Supporters — and some prosecutors — contend, though, that the machines don’t qualify as gambling because players get to see if the next bet will win or lose. At least one judge has disagreed and there’s more litigation pending.
Just recently, two Arkansas companies have seemingly entered the Missouri electronic gaming market. Scheve-Reardon has cautioned about the consequences of no legislative action. “By mid-summer, we’ll be swimming in these machines. We are very, very concerned about this trend.”
Scheve-Reardon has attested to the deleterious effect the machines have on lottery revenue. Most notably, lottery ticket sales at convenience stores were down 4.8% through May.
She has also said that she’s considering withdrawing lottery licenses from businesses that allow the unregulated machines on their premises.
13 years serving the Missouri Lottery
Scheve-Reardon has served as Missouri Lottery director longer than anyone else, assuming that position in December 2009.
During her tenure up until last July, sales increased from $968.5 million to more than $1.6 billion. And revenue that goes to public education reached record levels.

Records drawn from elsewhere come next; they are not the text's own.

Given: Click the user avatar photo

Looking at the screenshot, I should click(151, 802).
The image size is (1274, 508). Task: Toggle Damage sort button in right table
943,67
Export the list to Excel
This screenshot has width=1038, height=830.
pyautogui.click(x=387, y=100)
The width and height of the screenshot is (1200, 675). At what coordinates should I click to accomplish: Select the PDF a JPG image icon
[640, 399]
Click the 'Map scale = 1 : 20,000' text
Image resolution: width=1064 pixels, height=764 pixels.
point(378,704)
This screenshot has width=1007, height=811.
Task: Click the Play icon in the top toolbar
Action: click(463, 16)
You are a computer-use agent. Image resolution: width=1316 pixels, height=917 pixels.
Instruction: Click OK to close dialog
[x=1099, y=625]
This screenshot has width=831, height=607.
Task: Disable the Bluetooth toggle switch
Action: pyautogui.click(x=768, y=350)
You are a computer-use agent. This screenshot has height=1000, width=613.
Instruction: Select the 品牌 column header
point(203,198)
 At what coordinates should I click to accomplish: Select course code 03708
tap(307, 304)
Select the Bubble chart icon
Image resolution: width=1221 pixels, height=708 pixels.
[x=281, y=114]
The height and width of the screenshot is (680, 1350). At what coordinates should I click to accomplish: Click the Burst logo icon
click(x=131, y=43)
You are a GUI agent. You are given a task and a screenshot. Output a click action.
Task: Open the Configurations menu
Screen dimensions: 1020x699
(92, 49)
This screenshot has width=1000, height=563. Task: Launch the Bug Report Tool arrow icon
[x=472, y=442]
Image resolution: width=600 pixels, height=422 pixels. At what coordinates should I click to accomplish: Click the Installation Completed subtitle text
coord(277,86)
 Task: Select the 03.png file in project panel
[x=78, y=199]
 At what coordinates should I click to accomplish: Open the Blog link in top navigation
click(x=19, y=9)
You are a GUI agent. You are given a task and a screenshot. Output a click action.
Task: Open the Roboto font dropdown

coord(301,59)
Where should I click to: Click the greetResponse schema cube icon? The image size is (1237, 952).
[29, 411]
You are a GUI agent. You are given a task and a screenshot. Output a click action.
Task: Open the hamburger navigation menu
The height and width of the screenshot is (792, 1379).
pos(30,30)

This graduate of Affton High School in St. Louis County was the youngest female state rep ever in the Missouri General Assembly. She landed in politics almost accidentally, after accepting a free tee-shirt led to a job on Dick Gephardt’s communications staff during his 1988 presidential campaign.
During her time in the Assembly, she chaired various committees including those for higher education. After term limits ended her time in the legislature, she took on the chairmanship of the Missouri Democratic Party.
In 2011, she told St. Louis Business Journal that her lottery job was “a way to offer excitement and entertaining games to people of the state while having an amazing return to education.” Education receives 20 cents for every dollar spent on lottery games.
Scheve-Reardon plans to stay on as lottery director until July 29.